You can then call it’s cmoncrawl.processor.pipeline.pipeline.ProcessorPipeline.process_domain_record()
method with the query and it will run the whole pipeline for single domain record.
Note
The exceptions are not handled by the pipeline and are passed to the caller, to handle them as you wish.
Simulatenous querying and extracting
Now all we need to resolve is how t effectively connect querying index and download/extracting (pipeline) data.
One way is to query index and whenever we get a domain record, we can pass it to the pipeline, this is exactly how
cmoncrawl.integrations.middleware.synchronized.query_and_extract()
works. This works great when we use Gateway DAO,
as the querying index takes about the same time as downloading/extracting.
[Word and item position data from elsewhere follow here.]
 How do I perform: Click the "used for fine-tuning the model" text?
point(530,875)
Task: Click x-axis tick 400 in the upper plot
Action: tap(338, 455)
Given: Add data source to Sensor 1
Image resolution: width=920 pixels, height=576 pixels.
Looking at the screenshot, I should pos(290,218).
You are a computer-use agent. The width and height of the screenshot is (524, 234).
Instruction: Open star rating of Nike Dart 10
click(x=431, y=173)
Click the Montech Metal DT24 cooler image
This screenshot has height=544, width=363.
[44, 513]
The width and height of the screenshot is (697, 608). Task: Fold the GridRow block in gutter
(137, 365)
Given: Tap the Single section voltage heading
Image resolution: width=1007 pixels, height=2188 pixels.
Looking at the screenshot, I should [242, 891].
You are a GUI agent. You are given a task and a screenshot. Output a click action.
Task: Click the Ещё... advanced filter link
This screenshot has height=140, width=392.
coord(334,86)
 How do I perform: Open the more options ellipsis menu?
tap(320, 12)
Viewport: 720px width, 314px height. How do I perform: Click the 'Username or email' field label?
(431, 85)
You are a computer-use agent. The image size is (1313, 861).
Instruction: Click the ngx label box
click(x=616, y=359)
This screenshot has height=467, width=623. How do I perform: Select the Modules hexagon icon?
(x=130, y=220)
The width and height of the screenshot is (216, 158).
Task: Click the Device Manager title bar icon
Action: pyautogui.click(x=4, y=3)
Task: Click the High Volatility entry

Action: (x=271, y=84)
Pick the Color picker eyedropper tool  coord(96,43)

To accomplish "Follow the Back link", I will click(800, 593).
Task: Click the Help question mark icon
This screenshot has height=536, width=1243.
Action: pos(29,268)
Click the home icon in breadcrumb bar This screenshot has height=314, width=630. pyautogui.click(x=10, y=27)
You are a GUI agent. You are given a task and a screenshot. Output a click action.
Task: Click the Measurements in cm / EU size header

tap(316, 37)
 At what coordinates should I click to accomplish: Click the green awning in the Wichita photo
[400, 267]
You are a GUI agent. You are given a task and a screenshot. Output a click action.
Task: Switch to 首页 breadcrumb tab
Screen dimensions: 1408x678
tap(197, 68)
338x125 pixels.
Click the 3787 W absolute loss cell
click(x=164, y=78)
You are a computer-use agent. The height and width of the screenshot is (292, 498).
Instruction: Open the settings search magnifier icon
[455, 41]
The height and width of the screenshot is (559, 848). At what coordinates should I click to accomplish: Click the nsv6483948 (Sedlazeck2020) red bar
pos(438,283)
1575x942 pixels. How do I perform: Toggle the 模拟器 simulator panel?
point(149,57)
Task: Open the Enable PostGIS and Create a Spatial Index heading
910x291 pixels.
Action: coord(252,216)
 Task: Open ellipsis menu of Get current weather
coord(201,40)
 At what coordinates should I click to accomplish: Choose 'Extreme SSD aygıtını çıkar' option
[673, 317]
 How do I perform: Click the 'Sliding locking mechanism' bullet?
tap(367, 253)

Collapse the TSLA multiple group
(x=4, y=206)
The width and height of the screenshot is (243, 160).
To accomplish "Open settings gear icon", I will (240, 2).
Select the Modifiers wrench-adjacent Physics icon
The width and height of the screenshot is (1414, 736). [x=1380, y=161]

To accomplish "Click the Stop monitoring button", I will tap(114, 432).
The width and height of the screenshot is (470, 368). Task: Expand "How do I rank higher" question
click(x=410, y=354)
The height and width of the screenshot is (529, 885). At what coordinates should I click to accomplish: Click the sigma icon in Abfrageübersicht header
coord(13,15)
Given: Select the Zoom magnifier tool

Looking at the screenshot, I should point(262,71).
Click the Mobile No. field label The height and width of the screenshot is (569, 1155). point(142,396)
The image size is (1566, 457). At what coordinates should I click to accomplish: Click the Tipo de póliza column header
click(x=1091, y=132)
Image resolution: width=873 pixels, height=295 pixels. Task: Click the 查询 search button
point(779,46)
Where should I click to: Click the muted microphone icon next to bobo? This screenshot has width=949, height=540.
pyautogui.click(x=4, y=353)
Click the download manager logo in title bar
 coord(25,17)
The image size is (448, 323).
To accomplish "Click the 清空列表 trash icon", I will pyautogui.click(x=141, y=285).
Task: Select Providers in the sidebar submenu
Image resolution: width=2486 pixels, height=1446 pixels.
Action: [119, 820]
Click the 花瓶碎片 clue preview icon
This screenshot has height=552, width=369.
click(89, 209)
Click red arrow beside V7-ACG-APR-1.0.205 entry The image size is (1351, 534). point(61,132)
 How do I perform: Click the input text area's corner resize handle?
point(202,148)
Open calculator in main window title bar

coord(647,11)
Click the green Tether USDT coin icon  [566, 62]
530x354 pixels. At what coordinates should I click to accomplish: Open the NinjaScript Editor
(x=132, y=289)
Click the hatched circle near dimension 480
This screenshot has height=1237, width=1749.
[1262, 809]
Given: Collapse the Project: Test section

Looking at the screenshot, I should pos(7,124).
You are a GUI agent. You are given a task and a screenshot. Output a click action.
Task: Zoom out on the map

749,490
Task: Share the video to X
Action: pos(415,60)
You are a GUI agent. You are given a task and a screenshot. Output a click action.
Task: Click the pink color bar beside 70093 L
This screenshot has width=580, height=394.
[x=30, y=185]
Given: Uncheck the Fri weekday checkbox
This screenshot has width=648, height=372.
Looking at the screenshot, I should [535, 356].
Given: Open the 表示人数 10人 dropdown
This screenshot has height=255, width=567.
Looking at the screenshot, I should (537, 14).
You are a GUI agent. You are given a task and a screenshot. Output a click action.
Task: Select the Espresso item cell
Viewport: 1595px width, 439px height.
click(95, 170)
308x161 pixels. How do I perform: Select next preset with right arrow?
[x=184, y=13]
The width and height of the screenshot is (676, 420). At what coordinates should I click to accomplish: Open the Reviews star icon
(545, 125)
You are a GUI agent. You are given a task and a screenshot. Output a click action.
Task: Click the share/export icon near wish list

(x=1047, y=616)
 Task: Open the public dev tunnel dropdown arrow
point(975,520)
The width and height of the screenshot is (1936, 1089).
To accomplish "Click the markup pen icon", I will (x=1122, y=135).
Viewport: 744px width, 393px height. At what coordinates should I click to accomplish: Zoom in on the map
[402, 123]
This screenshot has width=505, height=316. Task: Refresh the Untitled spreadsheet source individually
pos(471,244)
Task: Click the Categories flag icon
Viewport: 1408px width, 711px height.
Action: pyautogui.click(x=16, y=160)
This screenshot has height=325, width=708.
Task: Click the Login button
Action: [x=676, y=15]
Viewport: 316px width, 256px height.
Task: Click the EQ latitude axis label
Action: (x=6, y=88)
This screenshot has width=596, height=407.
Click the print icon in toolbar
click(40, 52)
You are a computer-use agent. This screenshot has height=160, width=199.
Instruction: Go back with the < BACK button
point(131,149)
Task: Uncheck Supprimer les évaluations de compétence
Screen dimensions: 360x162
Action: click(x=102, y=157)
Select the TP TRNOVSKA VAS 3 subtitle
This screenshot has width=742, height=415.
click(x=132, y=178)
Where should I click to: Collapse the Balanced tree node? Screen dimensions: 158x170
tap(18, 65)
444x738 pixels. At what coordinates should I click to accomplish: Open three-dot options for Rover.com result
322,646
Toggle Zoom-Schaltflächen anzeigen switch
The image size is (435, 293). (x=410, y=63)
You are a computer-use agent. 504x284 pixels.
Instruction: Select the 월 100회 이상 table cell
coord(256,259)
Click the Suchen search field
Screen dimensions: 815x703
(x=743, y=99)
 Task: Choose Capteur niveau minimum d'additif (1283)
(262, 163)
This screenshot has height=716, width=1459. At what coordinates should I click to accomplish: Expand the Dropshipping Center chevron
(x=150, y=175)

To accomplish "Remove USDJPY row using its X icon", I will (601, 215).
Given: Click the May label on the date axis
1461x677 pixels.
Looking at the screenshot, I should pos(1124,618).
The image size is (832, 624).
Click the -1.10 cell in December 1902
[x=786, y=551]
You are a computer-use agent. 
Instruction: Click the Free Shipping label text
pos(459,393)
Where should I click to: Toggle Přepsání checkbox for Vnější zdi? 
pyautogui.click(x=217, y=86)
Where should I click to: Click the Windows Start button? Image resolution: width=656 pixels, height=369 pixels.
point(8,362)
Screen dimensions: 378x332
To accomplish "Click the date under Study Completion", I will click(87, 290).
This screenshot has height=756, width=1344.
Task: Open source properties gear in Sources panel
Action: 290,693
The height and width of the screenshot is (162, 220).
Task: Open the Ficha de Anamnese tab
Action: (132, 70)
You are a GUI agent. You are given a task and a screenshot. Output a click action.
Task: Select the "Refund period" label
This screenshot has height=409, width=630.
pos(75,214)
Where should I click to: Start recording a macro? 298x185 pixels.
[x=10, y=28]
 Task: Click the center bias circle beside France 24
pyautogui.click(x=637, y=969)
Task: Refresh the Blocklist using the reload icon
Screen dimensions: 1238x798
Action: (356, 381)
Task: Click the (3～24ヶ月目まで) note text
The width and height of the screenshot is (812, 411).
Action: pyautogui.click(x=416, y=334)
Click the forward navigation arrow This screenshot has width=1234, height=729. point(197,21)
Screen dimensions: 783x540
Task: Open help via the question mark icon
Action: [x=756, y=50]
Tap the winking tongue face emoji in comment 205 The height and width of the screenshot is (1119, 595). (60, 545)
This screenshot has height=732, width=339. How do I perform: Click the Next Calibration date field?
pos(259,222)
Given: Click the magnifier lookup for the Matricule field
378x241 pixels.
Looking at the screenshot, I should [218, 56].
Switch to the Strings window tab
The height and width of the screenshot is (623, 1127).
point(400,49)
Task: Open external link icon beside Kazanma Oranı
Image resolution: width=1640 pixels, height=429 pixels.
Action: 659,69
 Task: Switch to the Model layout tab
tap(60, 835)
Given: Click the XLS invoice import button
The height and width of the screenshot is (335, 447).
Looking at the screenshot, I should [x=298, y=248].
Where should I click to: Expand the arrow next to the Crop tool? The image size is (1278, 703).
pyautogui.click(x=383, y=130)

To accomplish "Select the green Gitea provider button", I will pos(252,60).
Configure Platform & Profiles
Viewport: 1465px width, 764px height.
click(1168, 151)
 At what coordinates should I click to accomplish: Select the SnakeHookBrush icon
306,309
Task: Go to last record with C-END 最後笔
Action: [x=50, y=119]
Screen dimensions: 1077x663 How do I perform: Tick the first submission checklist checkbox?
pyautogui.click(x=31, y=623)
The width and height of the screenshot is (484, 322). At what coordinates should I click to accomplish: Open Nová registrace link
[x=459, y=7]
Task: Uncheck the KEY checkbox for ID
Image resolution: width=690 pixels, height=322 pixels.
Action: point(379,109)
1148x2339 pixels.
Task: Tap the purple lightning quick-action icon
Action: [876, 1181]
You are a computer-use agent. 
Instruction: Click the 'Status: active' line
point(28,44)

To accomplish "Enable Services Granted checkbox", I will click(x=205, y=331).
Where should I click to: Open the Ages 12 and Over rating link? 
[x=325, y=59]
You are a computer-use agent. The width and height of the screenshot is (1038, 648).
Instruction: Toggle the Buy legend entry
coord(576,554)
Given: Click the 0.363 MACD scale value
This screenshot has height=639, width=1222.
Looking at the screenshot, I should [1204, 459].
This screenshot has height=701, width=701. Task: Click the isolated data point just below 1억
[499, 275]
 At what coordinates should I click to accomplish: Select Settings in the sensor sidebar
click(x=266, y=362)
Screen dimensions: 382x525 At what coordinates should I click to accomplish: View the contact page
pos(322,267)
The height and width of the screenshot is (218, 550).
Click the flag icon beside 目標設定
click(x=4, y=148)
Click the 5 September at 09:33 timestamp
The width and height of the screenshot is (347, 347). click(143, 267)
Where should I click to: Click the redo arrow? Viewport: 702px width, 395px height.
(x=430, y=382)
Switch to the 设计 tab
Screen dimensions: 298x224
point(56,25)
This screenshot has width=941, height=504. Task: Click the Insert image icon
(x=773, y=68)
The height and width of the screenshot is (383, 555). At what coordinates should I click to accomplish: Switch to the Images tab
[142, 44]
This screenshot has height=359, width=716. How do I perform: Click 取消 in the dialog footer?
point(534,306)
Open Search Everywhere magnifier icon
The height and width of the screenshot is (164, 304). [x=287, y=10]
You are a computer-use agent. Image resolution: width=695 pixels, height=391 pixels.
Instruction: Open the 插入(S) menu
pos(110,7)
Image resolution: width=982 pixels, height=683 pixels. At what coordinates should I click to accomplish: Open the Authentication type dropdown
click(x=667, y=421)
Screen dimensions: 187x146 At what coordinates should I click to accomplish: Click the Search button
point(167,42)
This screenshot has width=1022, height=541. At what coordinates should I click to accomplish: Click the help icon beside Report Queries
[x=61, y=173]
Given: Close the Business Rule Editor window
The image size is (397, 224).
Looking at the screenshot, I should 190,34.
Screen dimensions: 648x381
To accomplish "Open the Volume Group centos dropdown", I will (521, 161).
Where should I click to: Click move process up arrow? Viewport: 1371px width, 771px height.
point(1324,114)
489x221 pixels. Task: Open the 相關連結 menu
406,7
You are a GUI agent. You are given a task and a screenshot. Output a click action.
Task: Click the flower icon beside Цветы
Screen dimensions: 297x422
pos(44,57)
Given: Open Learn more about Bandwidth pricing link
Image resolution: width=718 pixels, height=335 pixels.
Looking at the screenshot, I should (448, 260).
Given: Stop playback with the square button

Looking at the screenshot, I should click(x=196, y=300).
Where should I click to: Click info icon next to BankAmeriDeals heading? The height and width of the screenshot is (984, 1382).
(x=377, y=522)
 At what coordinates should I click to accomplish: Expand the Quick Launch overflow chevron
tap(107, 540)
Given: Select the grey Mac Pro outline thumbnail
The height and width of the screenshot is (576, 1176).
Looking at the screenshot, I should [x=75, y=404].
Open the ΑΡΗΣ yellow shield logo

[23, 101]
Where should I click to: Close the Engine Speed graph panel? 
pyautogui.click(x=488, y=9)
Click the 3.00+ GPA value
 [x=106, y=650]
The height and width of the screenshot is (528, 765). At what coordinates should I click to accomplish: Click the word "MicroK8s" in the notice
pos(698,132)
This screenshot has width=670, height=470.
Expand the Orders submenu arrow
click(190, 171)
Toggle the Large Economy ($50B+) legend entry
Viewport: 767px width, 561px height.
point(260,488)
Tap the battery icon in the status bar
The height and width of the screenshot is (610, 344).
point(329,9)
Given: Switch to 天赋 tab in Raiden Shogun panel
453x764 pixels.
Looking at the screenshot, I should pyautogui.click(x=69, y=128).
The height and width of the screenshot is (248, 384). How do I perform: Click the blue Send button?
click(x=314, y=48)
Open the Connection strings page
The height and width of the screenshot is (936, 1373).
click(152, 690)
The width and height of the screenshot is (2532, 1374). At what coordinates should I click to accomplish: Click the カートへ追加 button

This is how we can do it:
from typing import Any, Dict
from bs4 import BeautifulSoup
from cmoncrawl.aggregator.gateway_query import GatewayAggregator
from cmoncrawl.processor.pipeline.extractor import BaseExtractor
from cmoncrawl.processor.pipeline.pipeline import ProcessorPipeline
from cmoncrawl.processor.pipeline.downloader import AsyncDownloader
from cmoncrawl.processor.pipeline.router import Router
from cmoncrawl.processor.pipeline.streamer import StreamerFileJSON
from cmoncrawl.common.loggers import all_purpose_logger
from cmoncrawl.common.types import MatchType, PipeMetadata
from cmoncrawl.middleware.synchronized import query_and_extract
from cmoncrawl.processor.dao.s3 import S3Dao
from pathlib import Path
class YourCustomExtractor(BaseExtractor):
def extract_soup(self, soup: BeautifulSoup, metadata: PipeMetadata) -> Dict[str, Any] | None:
return {"title": "Dummy"}
your_custom_extractor = YourCustomExtractor()
# We register our custom extractor to the router
router = Router()
router.load_extractor("ext", your_custom_extractor)
router.register_route("ext", ".*bbc.com.*")
streamer = StreamerFileJSON(Path("extracted"), max_directory_size=1000, max_file_size=100)
async with S3Dao(aws_profile="dev") as dao:
downloader = AsyncDownloader(dao)
pipeline = ProcessorPipeline(downloader=downloader, router=router, outstreamer=streamer)
index_agg = GatewayAggregator(
urls=["bbc.com"],
match_type=MatchType.DOMAIN,
limit=1000,
)
processed_urls = await query_and_extract(index_agg, pipeline)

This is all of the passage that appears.